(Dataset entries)
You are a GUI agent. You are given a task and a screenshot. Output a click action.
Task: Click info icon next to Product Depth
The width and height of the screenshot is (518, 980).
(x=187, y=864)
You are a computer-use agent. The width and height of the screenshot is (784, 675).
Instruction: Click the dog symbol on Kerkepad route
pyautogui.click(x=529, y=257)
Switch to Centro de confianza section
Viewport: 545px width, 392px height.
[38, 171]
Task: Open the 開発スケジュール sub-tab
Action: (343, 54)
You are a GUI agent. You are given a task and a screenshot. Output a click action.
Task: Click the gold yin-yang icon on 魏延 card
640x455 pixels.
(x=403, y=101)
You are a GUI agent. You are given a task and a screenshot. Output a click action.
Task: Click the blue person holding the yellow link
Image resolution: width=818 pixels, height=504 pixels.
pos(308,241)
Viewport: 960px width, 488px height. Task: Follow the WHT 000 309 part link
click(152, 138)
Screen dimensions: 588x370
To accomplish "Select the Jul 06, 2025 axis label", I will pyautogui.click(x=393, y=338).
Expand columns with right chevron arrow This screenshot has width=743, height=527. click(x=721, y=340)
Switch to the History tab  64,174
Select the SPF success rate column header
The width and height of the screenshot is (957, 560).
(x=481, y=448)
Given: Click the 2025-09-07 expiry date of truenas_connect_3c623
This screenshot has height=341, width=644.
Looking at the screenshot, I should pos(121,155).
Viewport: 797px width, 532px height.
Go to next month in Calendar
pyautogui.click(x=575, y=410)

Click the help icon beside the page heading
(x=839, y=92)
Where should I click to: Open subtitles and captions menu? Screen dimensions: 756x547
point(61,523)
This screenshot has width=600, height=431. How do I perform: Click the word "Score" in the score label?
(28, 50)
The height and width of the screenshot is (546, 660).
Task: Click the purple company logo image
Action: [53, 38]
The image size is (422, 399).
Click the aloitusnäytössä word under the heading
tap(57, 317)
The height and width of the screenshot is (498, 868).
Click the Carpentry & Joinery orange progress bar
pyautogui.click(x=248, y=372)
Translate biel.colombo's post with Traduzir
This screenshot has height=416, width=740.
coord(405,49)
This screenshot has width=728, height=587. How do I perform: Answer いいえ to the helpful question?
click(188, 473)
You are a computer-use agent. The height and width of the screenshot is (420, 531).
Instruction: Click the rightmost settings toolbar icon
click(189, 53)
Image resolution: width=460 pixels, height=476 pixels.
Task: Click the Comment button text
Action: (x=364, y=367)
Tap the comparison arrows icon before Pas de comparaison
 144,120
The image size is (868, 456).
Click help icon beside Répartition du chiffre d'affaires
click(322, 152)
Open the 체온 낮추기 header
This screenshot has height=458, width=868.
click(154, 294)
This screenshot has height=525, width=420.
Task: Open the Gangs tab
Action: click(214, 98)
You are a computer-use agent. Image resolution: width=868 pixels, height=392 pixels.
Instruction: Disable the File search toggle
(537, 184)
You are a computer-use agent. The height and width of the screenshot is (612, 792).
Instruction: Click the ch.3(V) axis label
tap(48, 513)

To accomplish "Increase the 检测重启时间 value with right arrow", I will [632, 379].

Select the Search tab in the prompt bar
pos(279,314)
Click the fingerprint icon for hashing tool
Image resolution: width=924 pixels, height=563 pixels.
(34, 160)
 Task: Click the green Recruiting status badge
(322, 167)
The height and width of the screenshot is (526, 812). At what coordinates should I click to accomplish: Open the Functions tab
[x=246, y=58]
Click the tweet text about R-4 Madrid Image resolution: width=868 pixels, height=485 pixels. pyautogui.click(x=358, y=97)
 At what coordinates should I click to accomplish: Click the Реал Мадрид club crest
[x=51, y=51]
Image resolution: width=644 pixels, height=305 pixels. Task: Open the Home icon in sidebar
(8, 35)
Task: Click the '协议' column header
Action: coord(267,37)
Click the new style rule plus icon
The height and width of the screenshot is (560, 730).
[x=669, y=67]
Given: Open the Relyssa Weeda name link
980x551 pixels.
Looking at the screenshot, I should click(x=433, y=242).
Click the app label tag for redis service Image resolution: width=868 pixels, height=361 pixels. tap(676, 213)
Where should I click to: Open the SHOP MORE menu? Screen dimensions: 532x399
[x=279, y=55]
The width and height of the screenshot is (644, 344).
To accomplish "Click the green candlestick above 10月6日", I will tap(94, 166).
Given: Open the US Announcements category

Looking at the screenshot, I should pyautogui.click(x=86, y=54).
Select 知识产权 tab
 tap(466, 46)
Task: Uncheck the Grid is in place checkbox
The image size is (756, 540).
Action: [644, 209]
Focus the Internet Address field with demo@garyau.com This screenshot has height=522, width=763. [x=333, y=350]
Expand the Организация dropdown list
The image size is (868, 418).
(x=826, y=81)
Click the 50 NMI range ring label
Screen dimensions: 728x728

What you should do :: Reproduce, please, every line of the records above without alteration.

Answer section ::
You are a GUI agent. You are given a task and a screenshot. Output a click action.
Task: Click info icon next to Product Depth
The width and height of the screenshot is (518, 980).
(x=187, y=864)
You are a computer-use agent. The width and height of the screenshot is (784, 675).
Instruction: Click the dog symbol on Kerkepad route
pyautogui.click(x=529, y=257)
Switch to Centro de confianza section
Viewport: 545px width, 392px height.
[38, 171]
Task: Open the 開発スケジュール sub-tab
Action: (343, 54)
You are a GUI agent. You are given a task and a screenshot. Output a click action.
Task: Click the gold yin-yang icon on 魏延 card
640x455 pixels.
(x=403, y=101)
You are a GUI agent. You are given a task and a screenshot. Output a click action.
Task: Click the blue person holding the yellow link
Image resolution: width=818 pixels, height=504 pixels.
pos(308,241)
Viewport: 960px width, 488px height. Task: Follow the WHT 000 309 part link
click(152, 138)
Screen dimensions: 588x370
To accomplish "Select the Jul 06, 2025 axis label", I will pyautogui.click(x=393, y=338).
Expand columns with right chevron arrow This screenshot has width=743, height=527. click(x=721, y=340)
Switch to the History tab  64,174
Select the SPF success rate column header
The width and height of the screenshot is (957, 560).
(x=481, y=448)
Given: Click the 2025-09-07 expiry date of truenas_connect_3c623
This screenshot has height=341, width=644.
Looking at the screenshot, I should pos(121,155).
Viewport: 797px width, 532px height.
Go to next month in Calendar
pyautogui.click(x=575, y=410)

Click the help icon beside the page heading
(x=839, y=92)
Where should I click to: Open subtitles and captions menu? Screen dimensions: 756x547
point(61,523)
This screenshot has width=600, height=431. How do I perform: Click the word "Score" in the score label?
(28, 50)
The height and width of the screenshot is (546, 660).
Task: Click the purple company logo image
Action: [53, 38]
The image size is (422, 399).
Click the aloitusnäytössä word under the heading
tap(57, 317)
The height and width of the screenshot is (498, 868).
Click the Carpentry & Joinery orange progress bar
pyautogui.click(x=248, y=372)
Translate biel.colombo's post with Traduzir
This screenshot has height=416, width=740.
coord(405,49)
This screenshot has width=728, height=587. How do I perform: Answer いいえ to the helpful question?
click(188, 473)
You are a computer-use agent. The height and width of the screenshot is (420, 531).
Instruction: Click the rightmost settings toolbar icon
click(189, 53)
Image resolution: width=460 pixels, height=476 pixels.
Task: Click the Comment button text
Action: (x=364, y=367)
Tap the comparison arrows icon before Pas de comparaison
 144,120
The image size is (868, 456).
Click help icon beside Répartition du chiffre d'affaires
click(322, 152)
Open the 체온 낮추기 header
This screenshot has height=458, width=868.
click(154, 294)
This screenshot has height=525, width=420.
Task: Open the Gangs tab
Action: click(214, 98)
You are a computer-use agent. Image resolution: width=868 pixels, height=392 pixels.
Instruction: Disable the File search toggle
(537, 184)
You are a computer-use agent. The height and width of the screenshot is (612, 792).
Instruction: Click the ch.3(V) axis label
tap(48, 513)

To accomplish "Increase the 检测重启时间 value with right arrow", I will [632, 379].

Select the Search tab in the prompt bar
pos(279,314)
Click the fingerprint icon for hashing tool
Image resolution: width=924 pixels, height=563 pixels.
(34, 160)
 Task: Click the green Recruiting status badge
(322, 167)
The height and width of the screenshot is (526, 812). At what coordinates should I click to accomplish: Open the Functions tab
[x=246, y=58]
Click the tweet text about R-4 Madrid Image resolution: width=868 pixels, height=485 pixels. pyautogui.click(x=358, y=97)
 At what coordinates should I click to accomplish: Click the Реал Мадрид club crest
[x=51, y=51]
Image resolution: width=644 pixels, height=305 pixels. Task: Open the Home icon in sidebar
(8, 35)
Task: Click the '协议' column header
Action: coord(267,37)
Click the new style rule plus icon
The height and width of the screenshot is (560, 730).
[x=669, y=67]
Given: Open the Relyssa Weeda name link
980x551 pixels.
Looking at the screenshot, I should click(x=433, y=242).
Click the app label tag for redis service Image resolution: width=868 pixels, height=361 pixels. tap(676, 213)
Where should I click to: Open the SHOP MORE menu? Screen dimensions: 532x399
[x=279, y=55]
The width and height of the screenshot is (644, 344).
To accomplish "Click the green candlestick above 10月6日", I will tap(94, 166).
Given: Open the US Announcements category

Looking at the screenshot, I should pyautogui.click(x=86, y=54).
Select 知识产权 tab
 tap(466, 46)
Task: Uncheck the Grid is in place checkbox
The image size is (756, 540).
Action: [644, 209]
Focus the Internet Address field with demo@garyau.com This screenshot has height=522, width=763. [x=333, y=350]
Expand the Организация dropdown list
The image size is (868, 418).
(x=826, y=81)
Click the 50 NMI range ring label
Screen dimensions: 728x728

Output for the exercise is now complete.